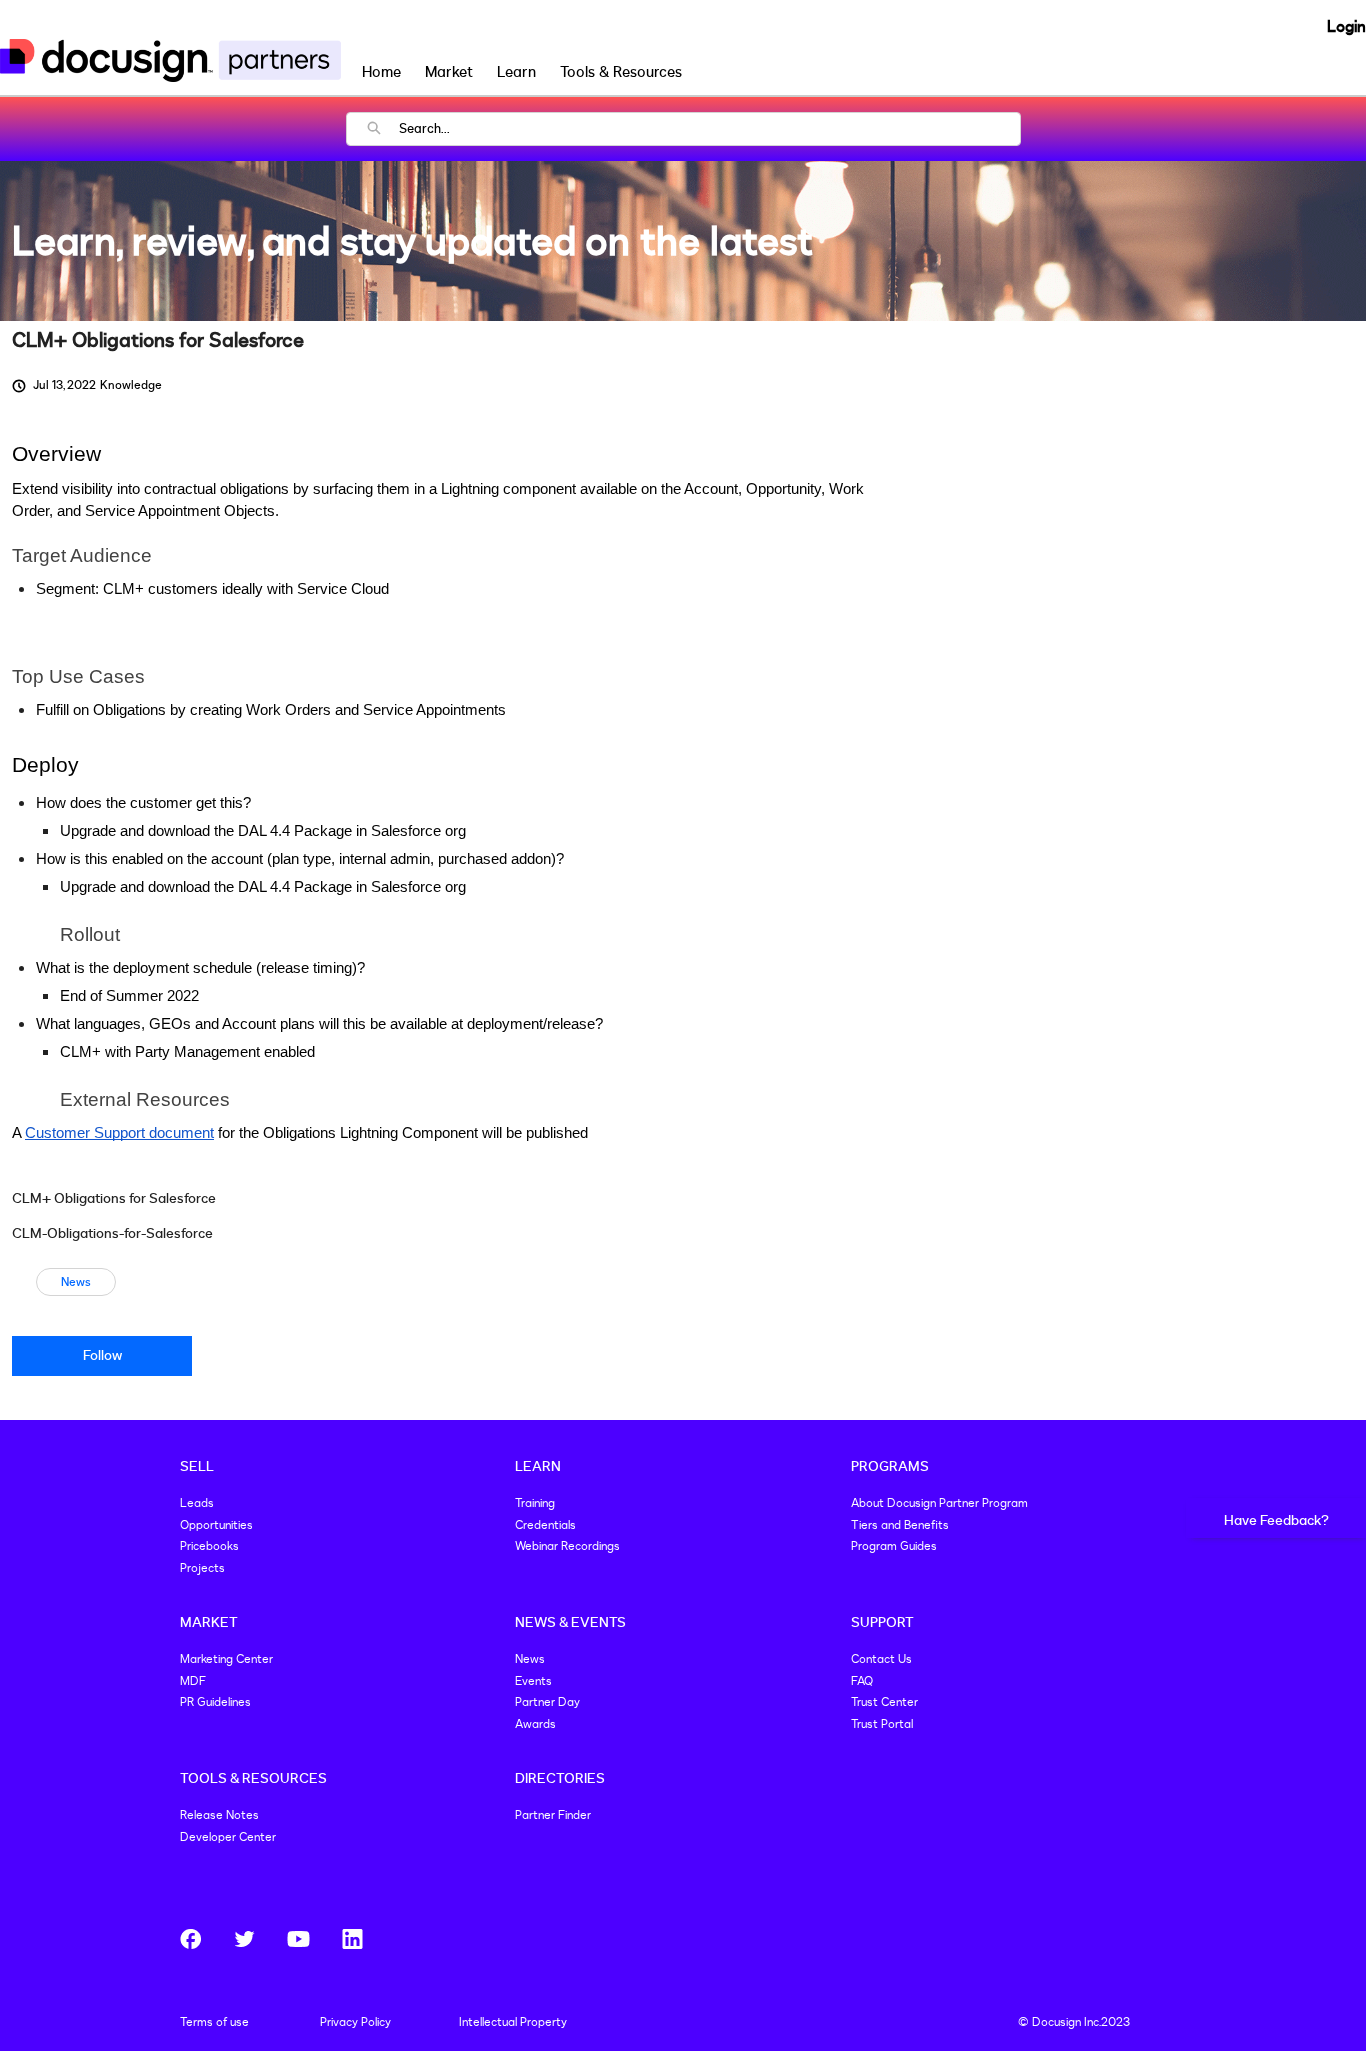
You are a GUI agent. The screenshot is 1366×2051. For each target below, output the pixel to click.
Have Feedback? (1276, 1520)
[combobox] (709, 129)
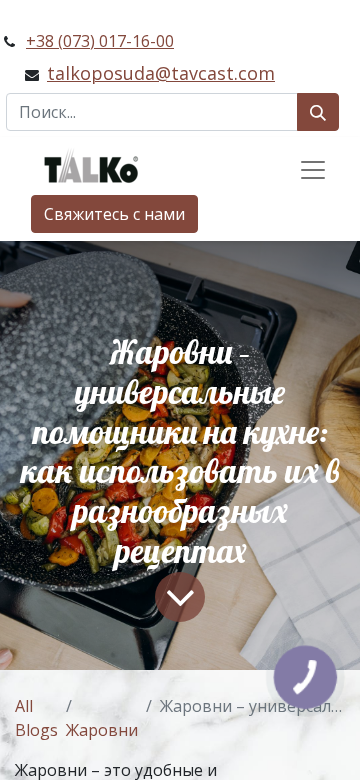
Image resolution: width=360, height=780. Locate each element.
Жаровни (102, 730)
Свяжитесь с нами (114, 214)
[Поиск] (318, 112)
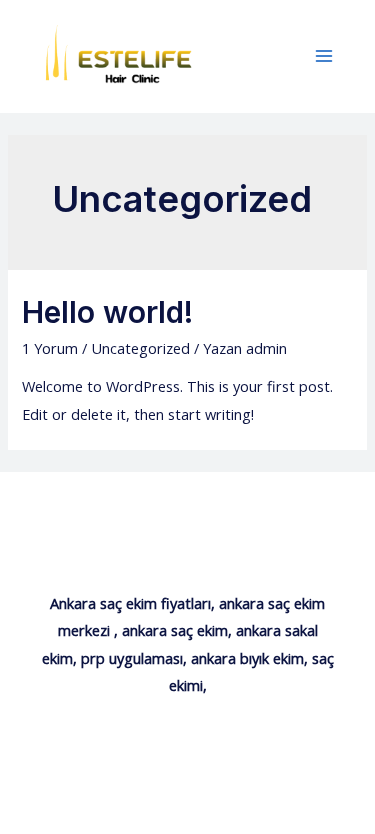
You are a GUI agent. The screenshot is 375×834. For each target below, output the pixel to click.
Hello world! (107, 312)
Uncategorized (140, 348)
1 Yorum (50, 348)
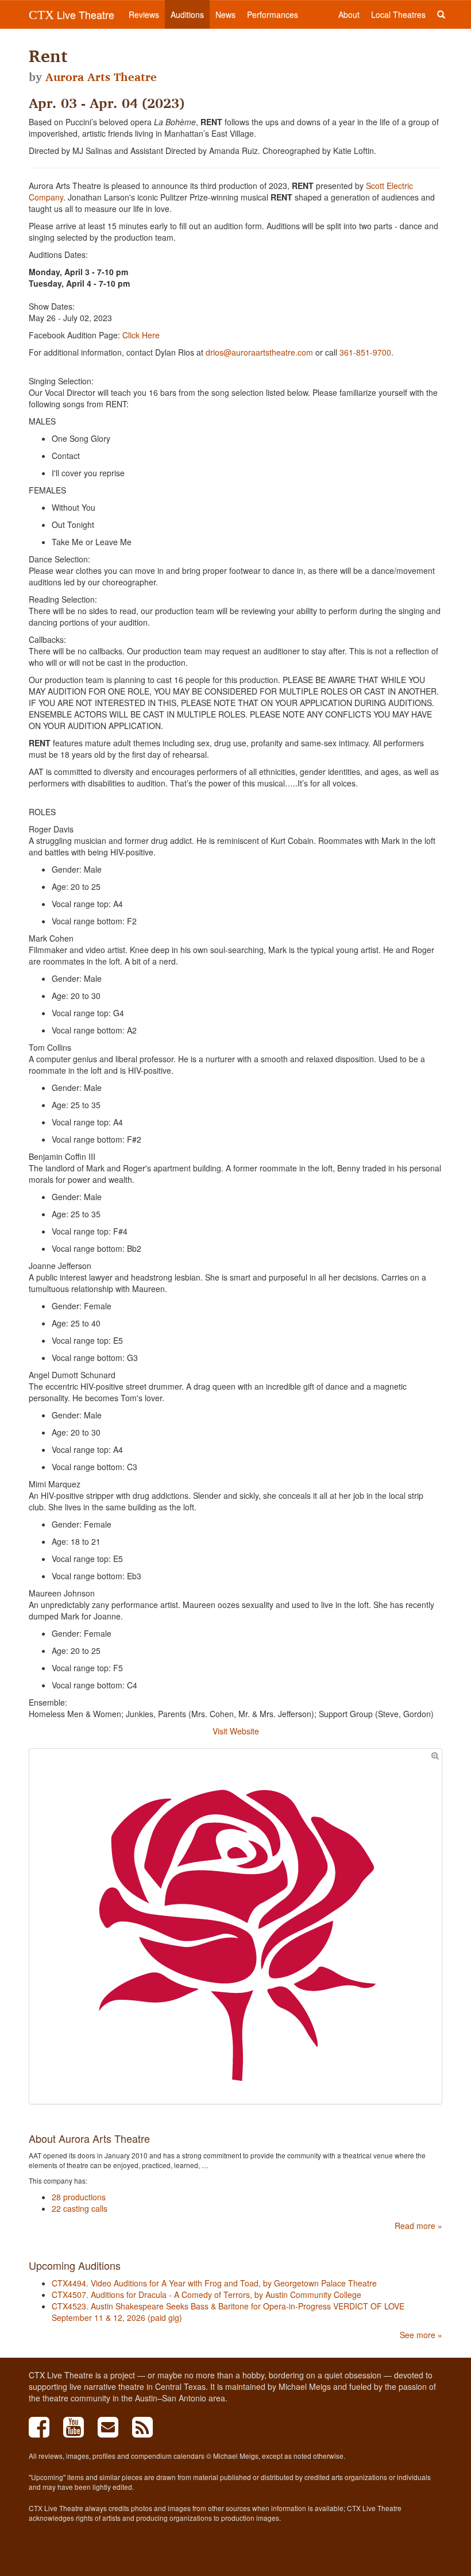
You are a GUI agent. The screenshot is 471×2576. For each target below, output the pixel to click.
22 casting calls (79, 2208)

══════════════════════════════

▶ **TASK DESCRIPTION**: Produce an exact copy of every line above, with the images left out.

▶ **OUTPUT BELOW**:
You are a GUI agent. The screenshot is 1366×2051. For each target below, output the pixel to click.
Have Feedback? (1276, 1520)
[combobox] (709, 129)
Image resolution: width=360, height=780. Locate each element.
Жаровни (102, 730)
Свяжитесь с нами (114, 214)
[Поиск] (318, 112)
You are a GUI agent. The screenshot is 375×834. For each target below, output the pixel to click.
Hello world! (107, 312)
Uncategorized (140, 348)
1 Yorum (50, 348)
You are a GUI agent. The screenshot is 471×2576. For each target below, output the pixel to click.
22 casting calls (79, 2208)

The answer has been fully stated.